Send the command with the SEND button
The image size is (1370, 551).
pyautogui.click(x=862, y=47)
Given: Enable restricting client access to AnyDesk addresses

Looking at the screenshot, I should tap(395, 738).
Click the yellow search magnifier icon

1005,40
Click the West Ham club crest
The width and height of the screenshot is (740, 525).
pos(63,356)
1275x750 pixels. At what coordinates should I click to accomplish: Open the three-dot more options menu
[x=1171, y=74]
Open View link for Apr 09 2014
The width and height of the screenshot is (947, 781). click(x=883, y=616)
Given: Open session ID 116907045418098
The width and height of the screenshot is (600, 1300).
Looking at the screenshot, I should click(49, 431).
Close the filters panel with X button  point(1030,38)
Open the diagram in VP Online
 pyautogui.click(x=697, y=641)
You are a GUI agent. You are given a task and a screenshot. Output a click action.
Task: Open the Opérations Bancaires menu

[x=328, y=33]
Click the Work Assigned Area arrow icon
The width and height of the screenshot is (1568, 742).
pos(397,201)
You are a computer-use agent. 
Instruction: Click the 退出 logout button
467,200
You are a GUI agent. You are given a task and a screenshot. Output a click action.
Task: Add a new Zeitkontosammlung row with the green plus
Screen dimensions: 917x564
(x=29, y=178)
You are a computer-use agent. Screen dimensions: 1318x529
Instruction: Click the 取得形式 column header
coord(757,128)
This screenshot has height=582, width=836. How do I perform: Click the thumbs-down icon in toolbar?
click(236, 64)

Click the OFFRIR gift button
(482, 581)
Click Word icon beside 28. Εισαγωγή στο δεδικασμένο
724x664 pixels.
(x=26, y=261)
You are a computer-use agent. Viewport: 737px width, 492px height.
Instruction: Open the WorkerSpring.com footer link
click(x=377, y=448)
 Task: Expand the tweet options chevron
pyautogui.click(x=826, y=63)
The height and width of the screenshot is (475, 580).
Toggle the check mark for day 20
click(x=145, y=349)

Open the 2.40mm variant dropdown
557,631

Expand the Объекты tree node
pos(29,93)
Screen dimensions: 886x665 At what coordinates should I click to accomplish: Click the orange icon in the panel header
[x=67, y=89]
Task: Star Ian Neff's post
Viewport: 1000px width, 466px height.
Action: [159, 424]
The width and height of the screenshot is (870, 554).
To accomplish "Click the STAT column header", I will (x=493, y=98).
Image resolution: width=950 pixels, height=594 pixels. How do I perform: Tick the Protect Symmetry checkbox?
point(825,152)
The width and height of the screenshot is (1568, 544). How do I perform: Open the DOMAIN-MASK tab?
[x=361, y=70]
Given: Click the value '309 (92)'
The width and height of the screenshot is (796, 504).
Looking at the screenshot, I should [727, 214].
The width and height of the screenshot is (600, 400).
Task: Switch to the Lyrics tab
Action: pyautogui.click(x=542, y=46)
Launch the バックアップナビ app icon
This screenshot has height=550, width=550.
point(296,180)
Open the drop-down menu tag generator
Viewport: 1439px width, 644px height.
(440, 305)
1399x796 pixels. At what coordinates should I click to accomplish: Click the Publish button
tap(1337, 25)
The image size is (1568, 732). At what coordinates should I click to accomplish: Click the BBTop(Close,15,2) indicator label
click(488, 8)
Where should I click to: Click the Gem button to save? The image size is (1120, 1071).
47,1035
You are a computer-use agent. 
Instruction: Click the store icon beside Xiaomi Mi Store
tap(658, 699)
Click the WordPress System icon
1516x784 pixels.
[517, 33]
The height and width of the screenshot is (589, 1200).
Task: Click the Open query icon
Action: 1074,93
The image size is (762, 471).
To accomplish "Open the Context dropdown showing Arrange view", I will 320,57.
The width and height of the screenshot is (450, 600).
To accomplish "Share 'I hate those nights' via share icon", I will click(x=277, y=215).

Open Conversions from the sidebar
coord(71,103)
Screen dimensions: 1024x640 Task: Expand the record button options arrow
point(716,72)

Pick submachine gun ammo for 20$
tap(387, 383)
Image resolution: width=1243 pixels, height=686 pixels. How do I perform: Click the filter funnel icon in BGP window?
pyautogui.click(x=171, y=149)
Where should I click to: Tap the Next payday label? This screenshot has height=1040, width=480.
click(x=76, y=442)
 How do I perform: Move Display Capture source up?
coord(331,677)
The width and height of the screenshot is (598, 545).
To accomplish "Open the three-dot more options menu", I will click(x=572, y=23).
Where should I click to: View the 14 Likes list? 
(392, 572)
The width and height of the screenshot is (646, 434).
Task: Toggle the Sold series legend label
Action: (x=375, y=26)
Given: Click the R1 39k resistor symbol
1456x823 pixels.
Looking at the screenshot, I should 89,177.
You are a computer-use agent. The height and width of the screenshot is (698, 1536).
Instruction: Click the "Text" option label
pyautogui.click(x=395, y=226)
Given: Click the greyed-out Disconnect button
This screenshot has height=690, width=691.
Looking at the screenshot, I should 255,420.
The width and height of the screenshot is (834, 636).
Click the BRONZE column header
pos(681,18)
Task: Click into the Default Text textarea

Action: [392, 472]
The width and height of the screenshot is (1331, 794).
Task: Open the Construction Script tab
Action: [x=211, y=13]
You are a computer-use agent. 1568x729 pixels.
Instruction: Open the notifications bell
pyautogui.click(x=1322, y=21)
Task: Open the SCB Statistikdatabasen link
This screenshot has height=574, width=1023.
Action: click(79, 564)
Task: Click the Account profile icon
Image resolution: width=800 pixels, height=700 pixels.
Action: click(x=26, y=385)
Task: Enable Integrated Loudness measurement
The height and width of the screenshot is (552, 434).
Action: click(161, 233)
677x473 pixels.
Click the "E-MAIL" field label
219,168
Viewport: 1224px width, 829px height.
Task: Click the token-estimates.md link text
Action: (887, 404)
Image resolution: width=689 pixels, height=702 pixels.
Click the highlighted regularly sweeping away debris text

__ABOUT THIS TASK__: Check each line above for the string "computer" and copy those that have it.

__RESULT BELOW__:
You are a computer-use agent. 
You are a computer-use agent. Screen dimensions: 1318x529
You are a computer-use agent. Viewport: 737px width, 492px height.
You are a computer-use agent. 
You are a computer-use agent. The height and width of the screenshot is (698, 1536).
You are a computer-use agent. 1568x729 pixels.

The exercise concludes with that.